Le pouvoir politique dispense souvent une réponse invoquant la surcharge des programmes. L’excuse de Jean-Michel Blanquer qui se dit contraint de revoir les horaires dévolus à l’enseignement des langues dites « régionales », était déjà invoquée en septembre 1936 par le ministre du Front populaire Jean Zay (1904-1944) : « Les programmes sont déjà trop chargés pour qu’il paraisse possible d’y introduire l’enseignement des langues et littératures dialectales, d’autant plus que cet enseignement ne pourrait être donné qu’au détriment des enseignements réglementaires indispensables à tous les enfants de France » (cité dans Henri Giordan (dir.), Les Minorités en Europe, Editions Kimé, Paris, 1992. »

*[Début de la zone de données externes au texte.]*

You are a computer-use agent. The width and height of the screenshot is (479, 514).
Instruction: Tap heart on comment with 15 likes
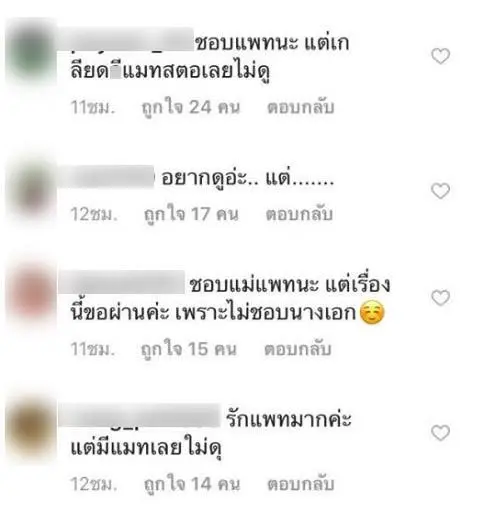click(x=440, y=297)
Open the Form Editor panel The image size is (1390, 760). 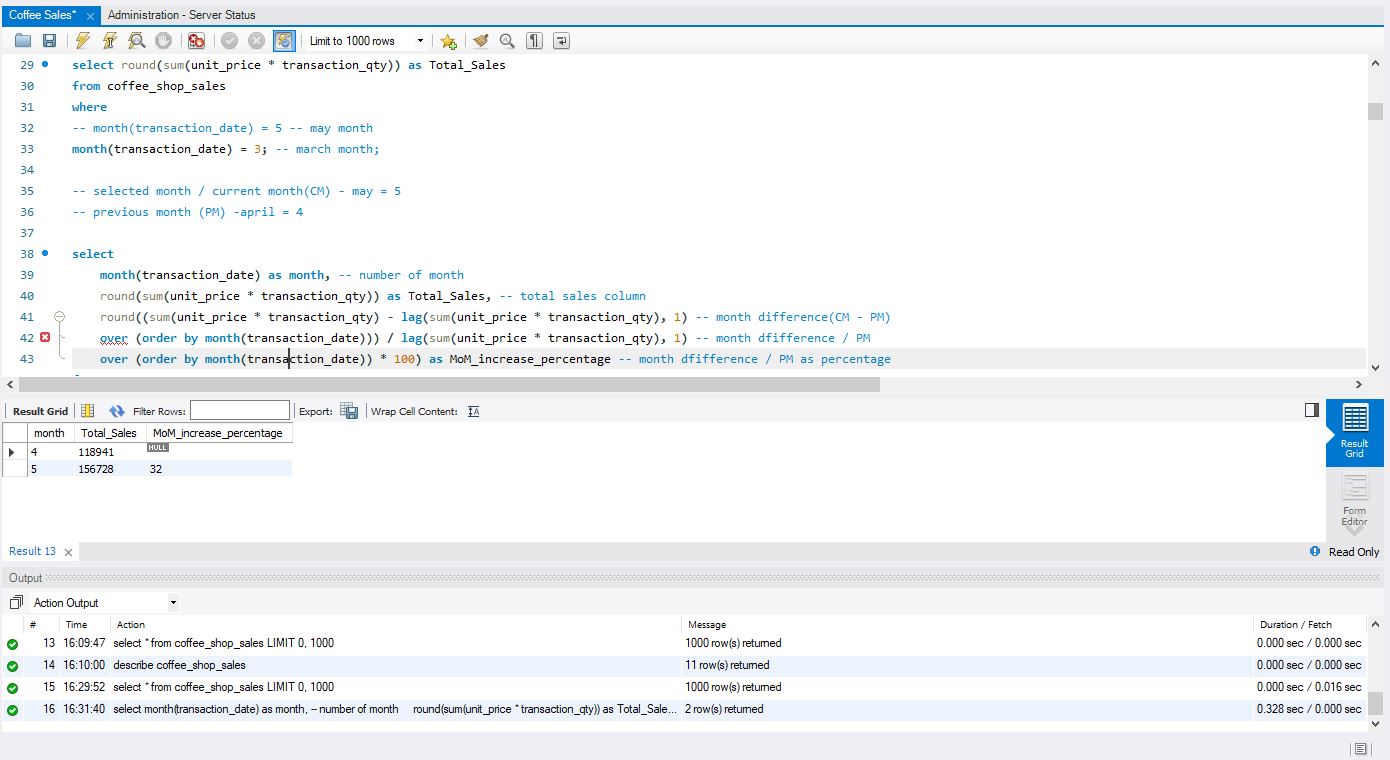[x=1354, y=502]
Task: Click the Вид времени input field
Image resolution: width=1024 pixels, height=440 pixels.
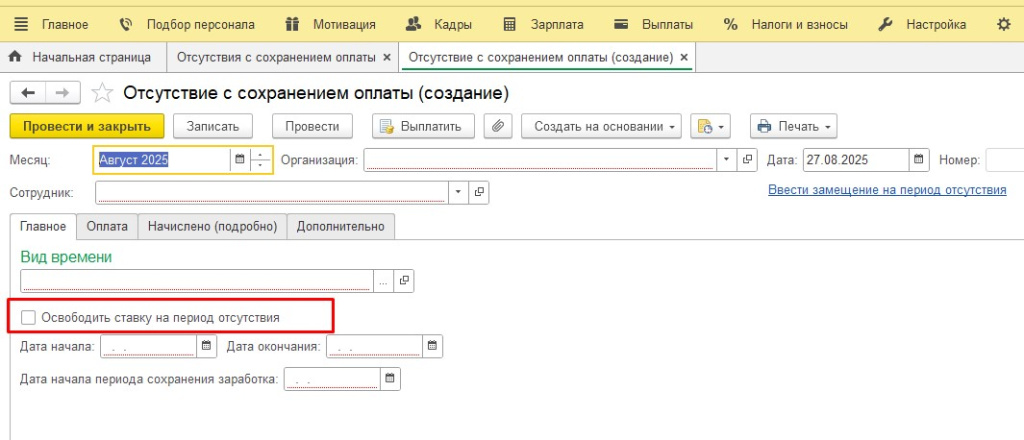Action: 197,281
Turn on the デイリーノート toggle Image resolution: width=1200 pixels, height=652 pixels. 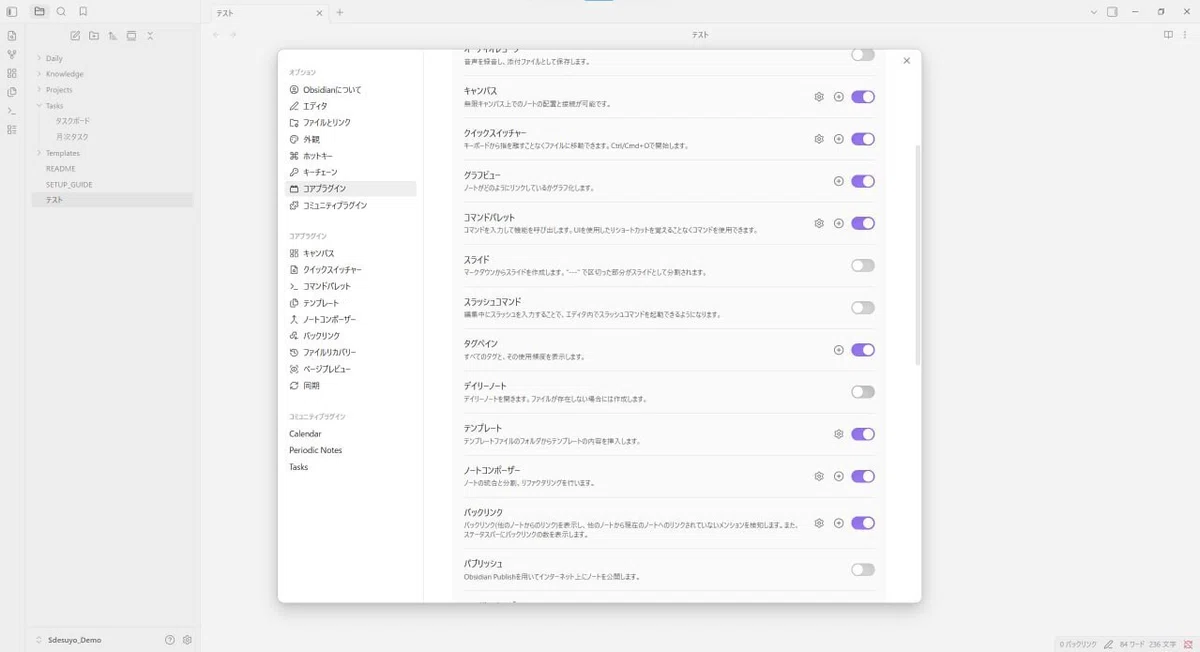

Blanquer qui passe pour bénéficier de tous les éloges de son prédécesseur Jean-Pierre Chevènement, a été plus loin. (…) en disant : « On doit favoriser les langues régionales, mais on ne doit pas passer de l’autre côté du cheval (...), c’est-à-dire les favoriser à tel point qu’on ne parle plus français à l’école » (France Info, 27 mai 2019). François Alfonsi, député européen, a alerté les élus corses : « Il y a danger, pour le peu qui existe en matière d’enseignement des langues régionales » (Corseinfos 16 novembre 2019). Des restrictions considérables seront apportées, par rapport à la loi d’orientation et de refondation de l’école de juillet 2013 (...).
Le collectif "Pour que vivent nos langues" a donc adressé au ministre de l’Education nationale, une pétition disant que ces langues « résistent en France pour ne pas disparaître car elles figurent toutes à l’inventaire des « langues menacées de disparition » établi par l’Unesco. Malgré l’élan mondial pour que biodiversité naturelle et biodiversité culturelle soient enfin considérées et préservées, malgré les textes internationaux (...), l’Etat français, en dépit de multiples condamnations de l’ONU, continue son œuvre de destruction du patrimoine immatériel millénaire que sont nos langues et nos cultures. Au point de faiblesse qu’elles ont aujourd’hui atteint, c’est leur survie dont il est question. Ce qui est en jeu, c’est l’existence même du patrimoine culturel que nous portons. »

Le rendez-vous est fixé le samedi 30 novembre à 11 heures devant l’église Sainte Clotilde, 23 B rue Las Cases, Paris VIIeme arrondissement. De ce lieu, marche vers le ministère de l’Education nationale, 110, rue de Grenelle. Réunion à l’Espace Grenelle de 14 à 15 h 30.